## Task to complete
Each entry below must be written out exactly, with pictures left out.

(Record excerpts begins)

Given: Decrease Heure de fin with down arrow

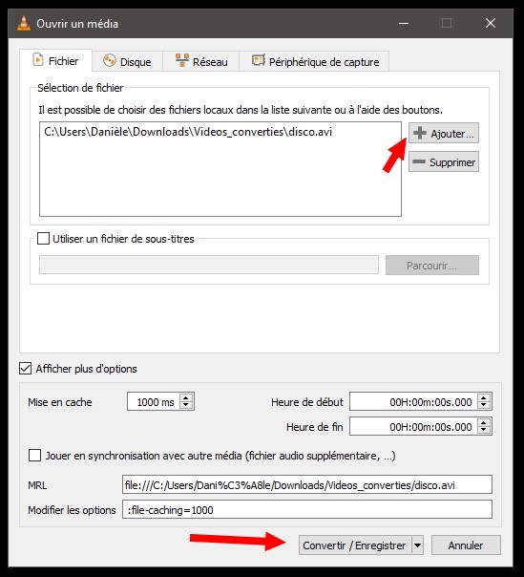Looking at the screenshot, I should tap(484, 430).
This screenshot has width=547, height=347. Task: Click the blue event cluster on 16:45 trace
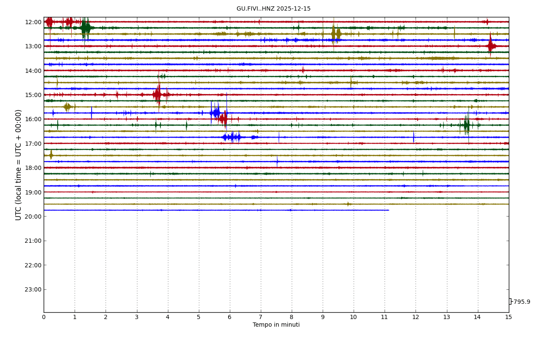coord(232,137)
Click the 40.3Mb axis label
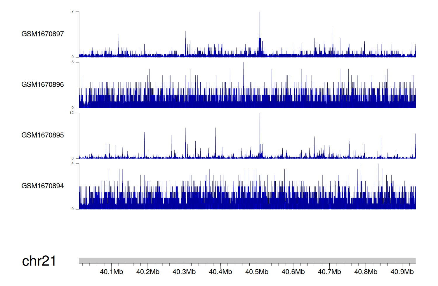Image resolution: width=438 pixels, height=286 pixels. 184,272
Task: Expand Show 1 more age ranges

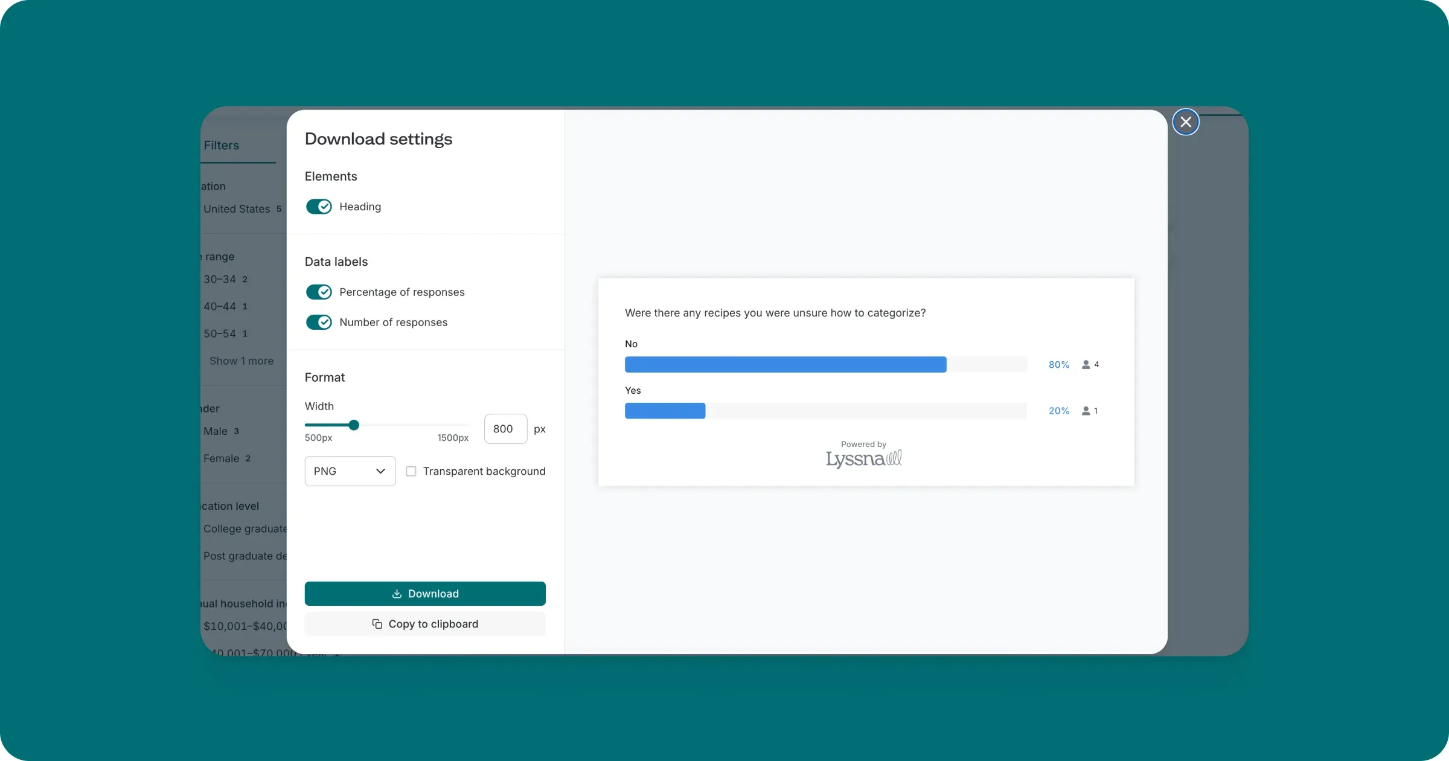Action: pos(241,361)
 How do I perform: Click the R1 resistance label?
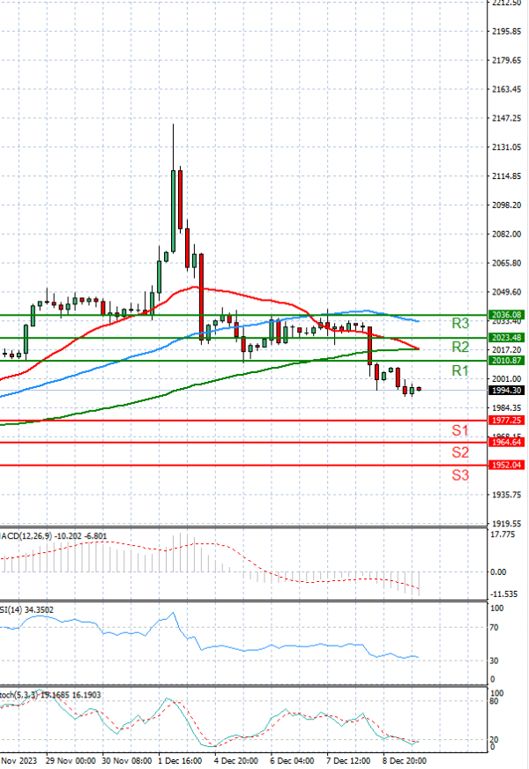point(459,370)

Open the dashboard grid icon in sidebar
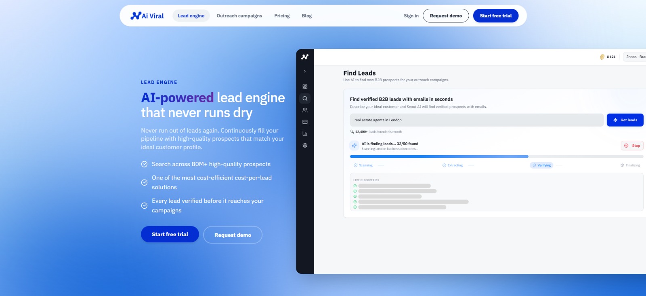point(305,87)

(Record excerpts ends)

## Exercise output
Given: Decrease Heure de fin with down arrow

Looking at the screenshot, I should tap(484, 430).
This screenshot has width=547, height=347. Task: Click the blue event cluster on 16:45 trace
coord(232,137)
Click the 40.3Mb axis label
Image resolution: width=438 pixels, height=286 pixels. 184,272
Task: Expand Show 1 more age ranges

Action: pos(241,361)
 How do I perform: Click the R1 resistance label?
point(459,370)

Open the dashboard grid icon in sidebar
point(305,87)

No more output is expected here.